Once you arrive at the track, figure out how much time you have until your event. Warm-ups are vital to your success. Your team may do a group stretch and warm-up that you should participate in, but you need to do more on your own if you expect to do well. Give yourself 30 to 45 minutes to prepare for your event on your own. It is important to develop your own style of warming up, as it should become routine, something you do without thought. Try to mix in some light jogging with some striders, along with stretching. Run to a set point and back, stretch for a while, run again.

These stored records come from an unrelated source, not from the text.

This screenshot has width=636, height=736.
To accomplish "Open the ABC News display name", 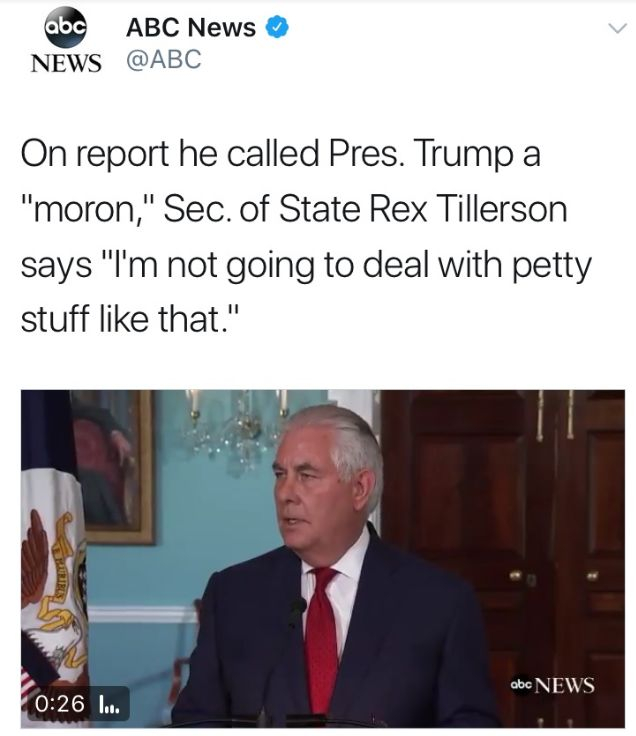I will 191,27.
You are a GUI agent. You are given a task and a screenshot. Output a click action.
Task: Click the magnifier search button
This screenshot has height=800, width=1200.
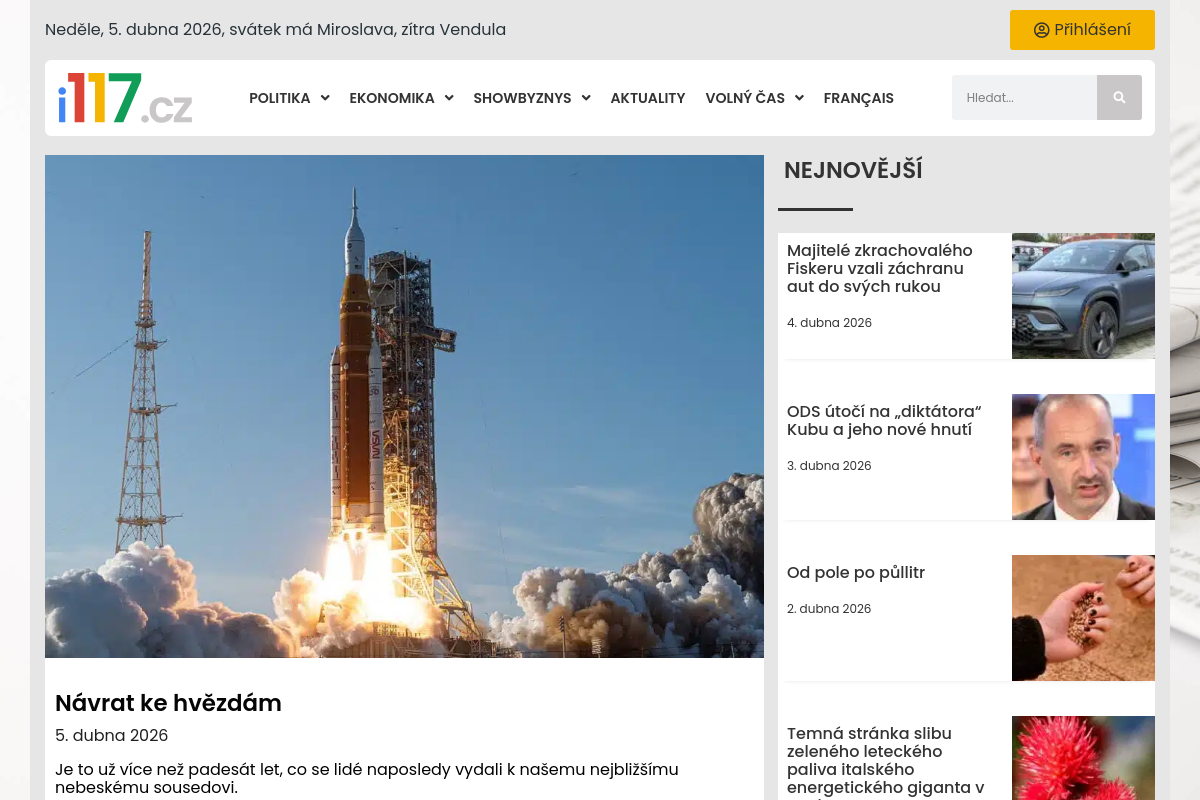pyautogui.click(x=1119, y=98)
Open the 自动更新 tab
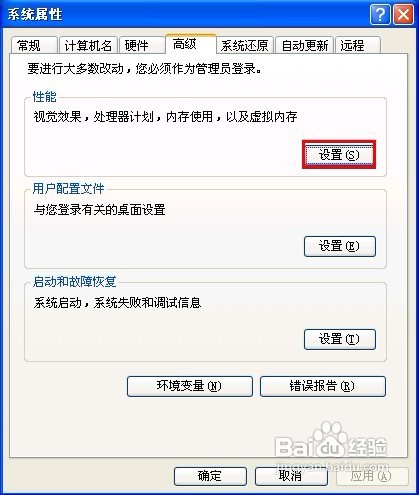Image resolution: width=419 pixels, height=495 pixels. point(305,45)
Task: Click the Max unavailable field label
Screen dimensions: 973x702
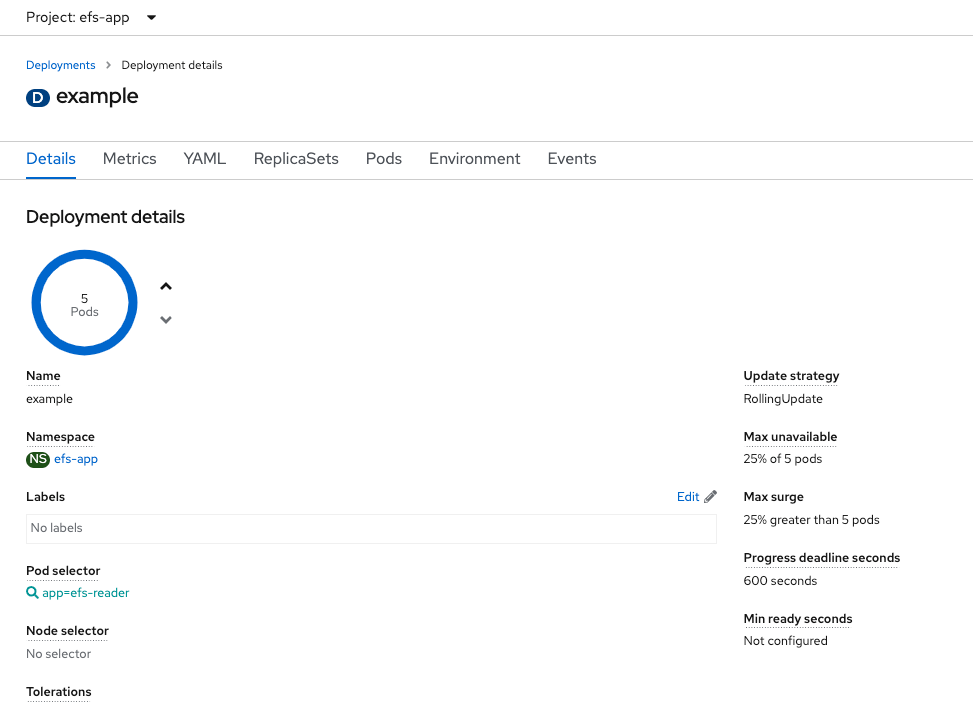Action: pos(790,437)
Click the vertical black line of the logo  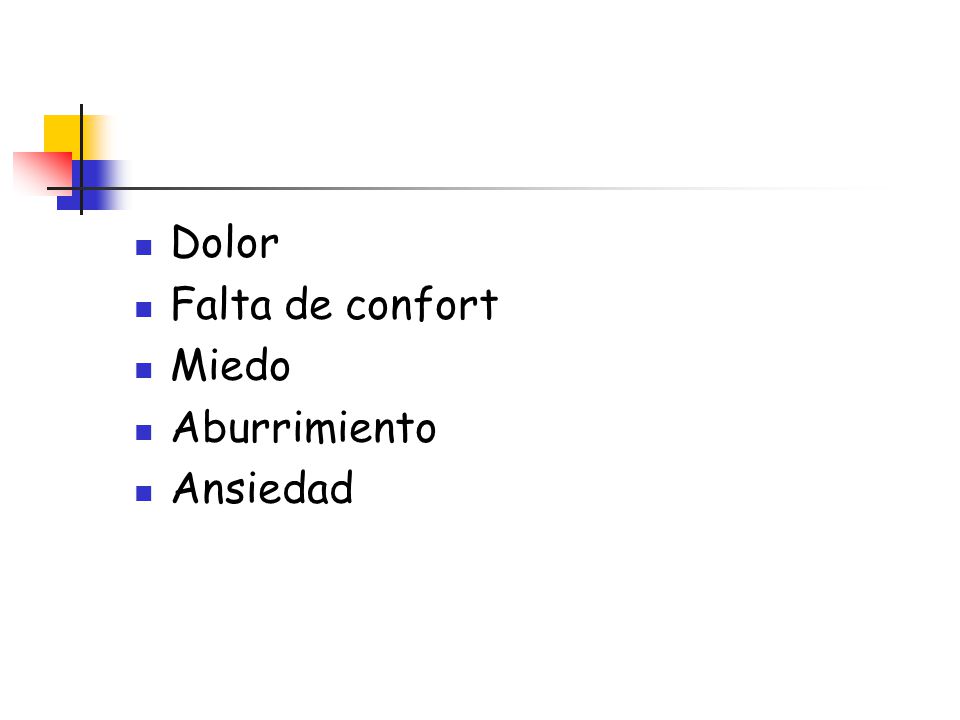tap(81, 159)
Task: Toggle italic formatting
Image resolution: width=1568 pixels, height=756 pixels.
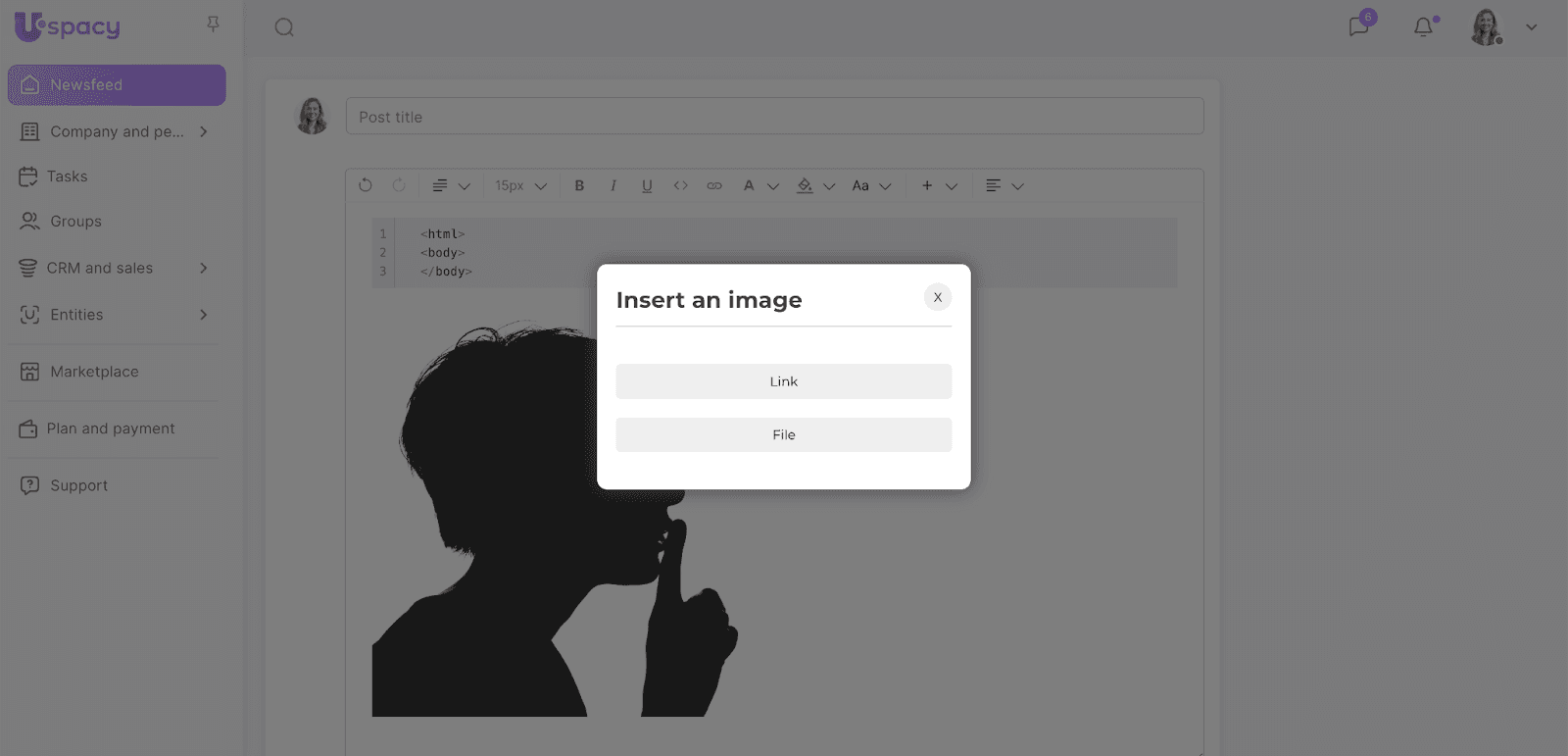Action: click(x=613, y=185)
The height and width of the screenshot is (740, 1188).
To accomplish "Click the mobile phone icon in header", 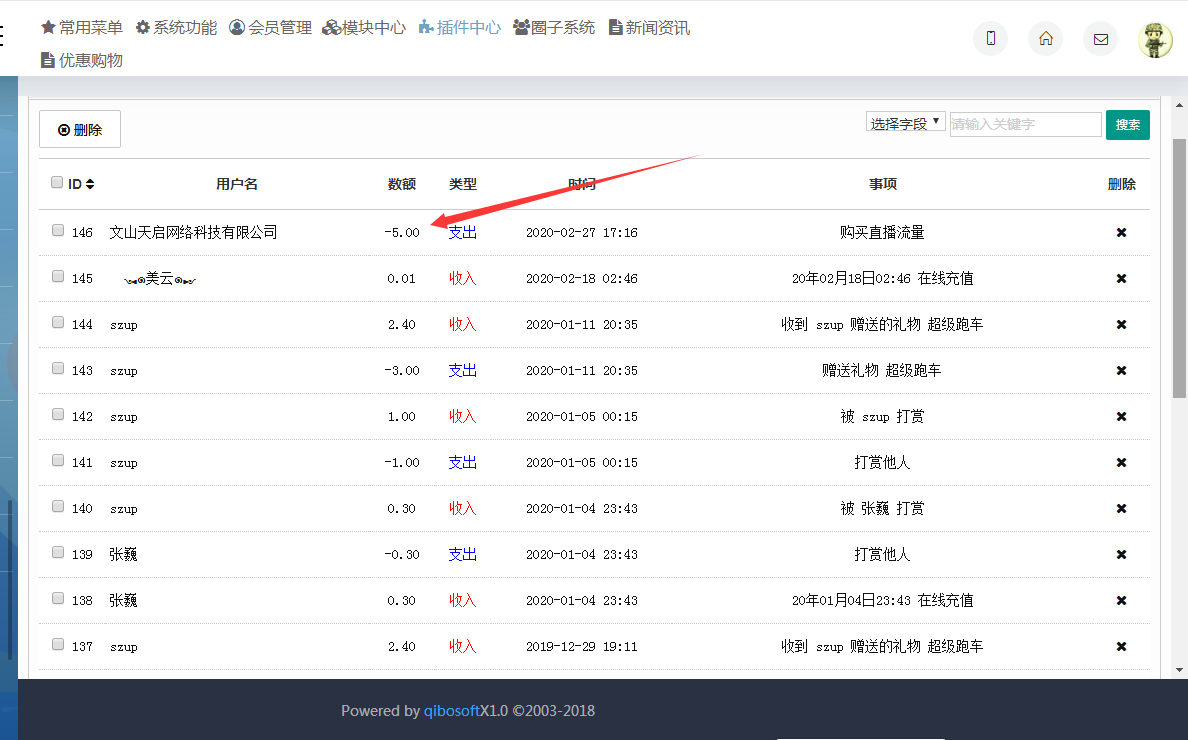I will [x=990, y=39].
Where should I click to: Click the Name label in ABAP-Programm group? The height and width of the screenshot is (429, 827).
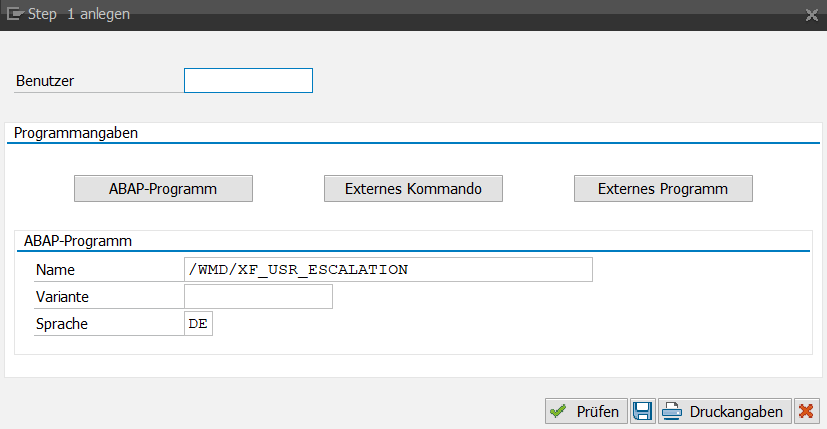pyautogui.click(x=55, y=270)
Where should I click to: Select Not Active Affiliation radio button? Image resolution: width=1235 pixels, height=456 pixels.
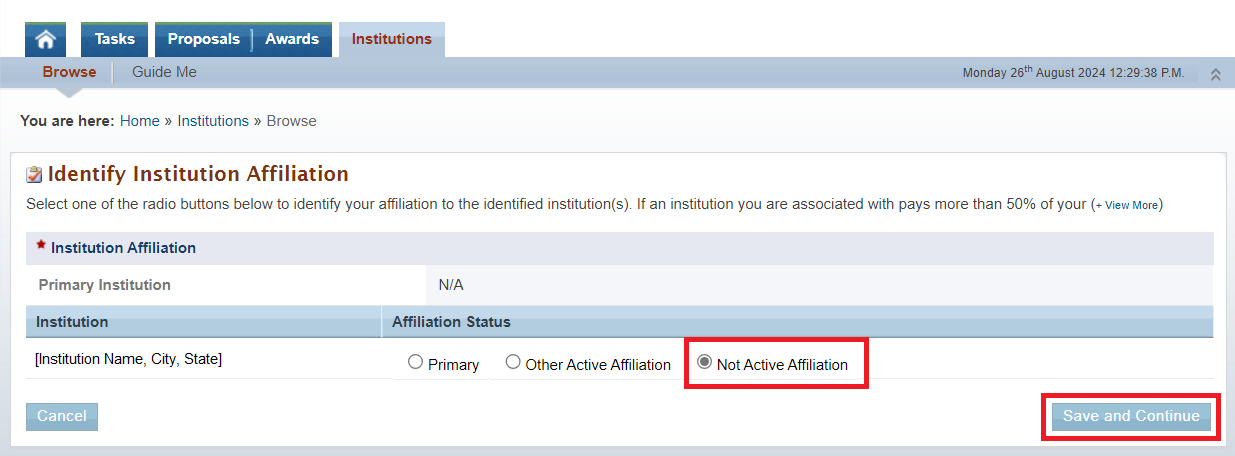click(705, 363)
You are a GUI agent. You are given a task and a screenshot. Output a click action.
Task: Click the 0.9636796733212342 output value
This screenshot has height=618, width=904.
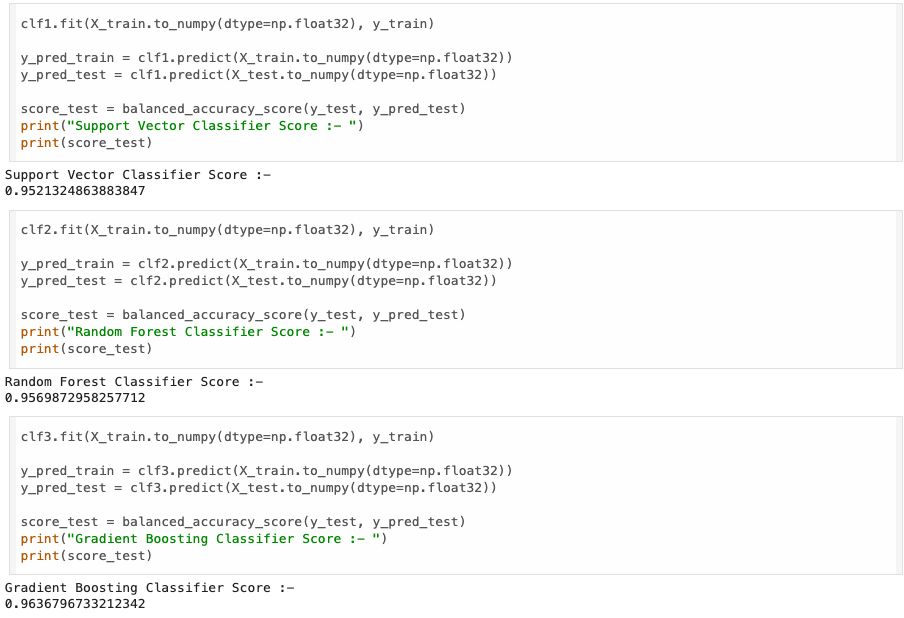coord(75,604)
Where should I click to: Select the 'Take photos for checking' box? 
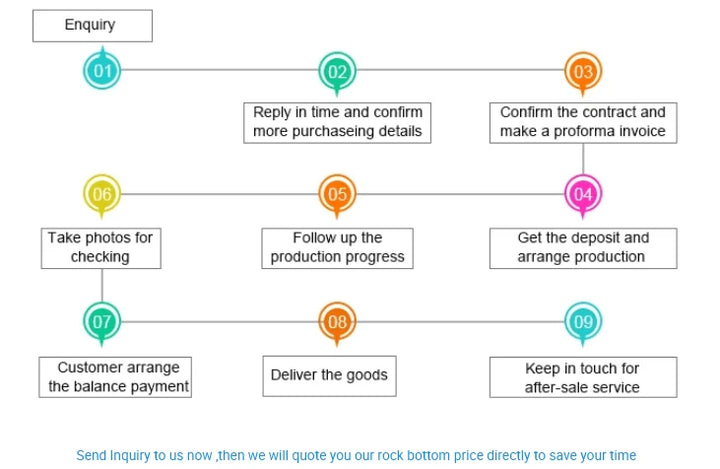(100, 247)
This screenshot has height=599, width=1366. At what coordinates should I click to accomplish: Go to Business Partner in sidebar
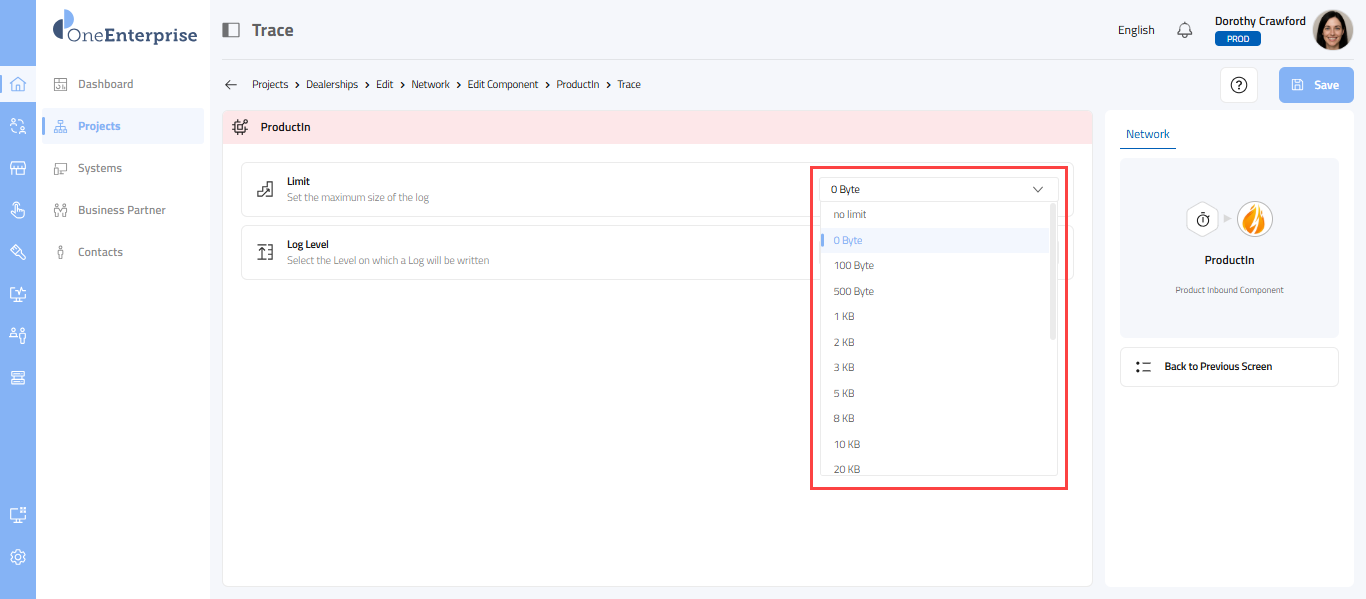[121, 210]
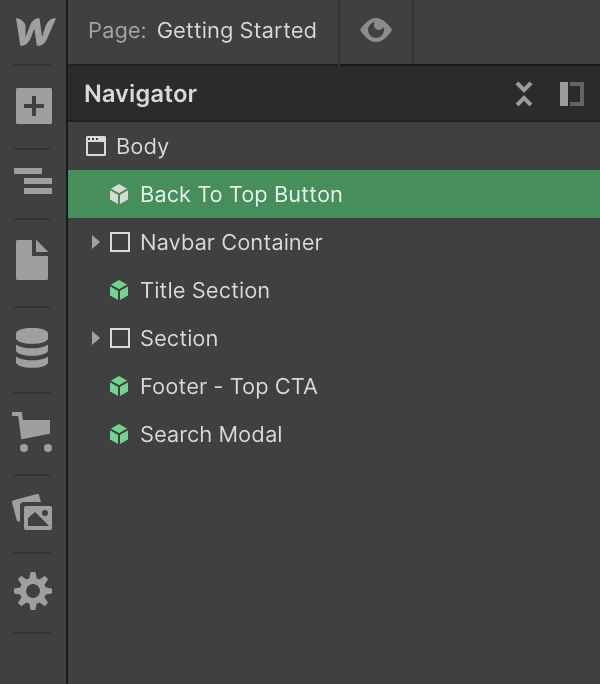Viewport: 600px width, 684px height.
Task: Open the Assets panel
Action: point(33,512)
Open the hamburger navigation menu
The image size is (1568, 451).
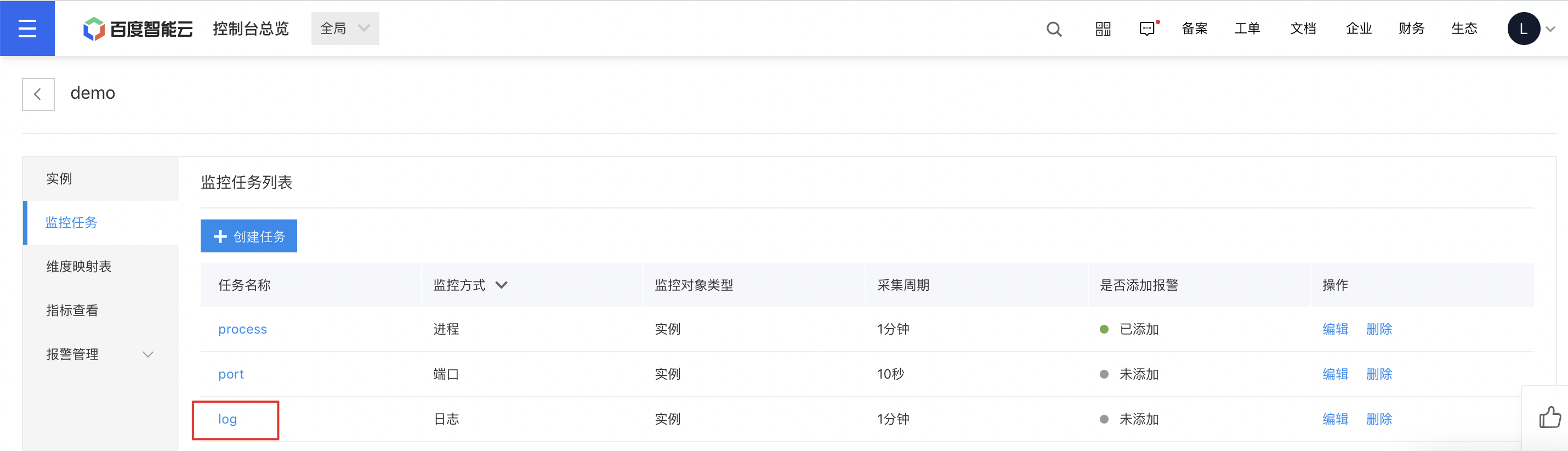(x=27, y=28)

Remember that you shouldn't work yourself too hard, but get loose and work up a mild sweat before your race.

Mental Focus

The day of a race, it is normal to be nervy, but you will probably also be excited. This nervousness is adrenaline, which will actually cause you to run faster, so don't fret! It is important to stay mentally ready for your event. Once you arrive at the track, maybe take a quick warm-up lap to get a good feel for the track. Mentally, run through your event in your head. If this is your first event, you might be unsure on a few things, but make sure you resolve all of your questions with your coach. Don't be afraid to ask! Your coach will most likely be pleased that you are concerned and will add in a bit of extra advice.

Cool-down

After your race, try to go on a light jog to cool down to avoid being sore later on. If any of your teammates competed in the same event, ask them if they would like to go on a brief cool down with you. I'm usually very jumpy and excited after a race, so I usually use this time to talk with my teammates about the race.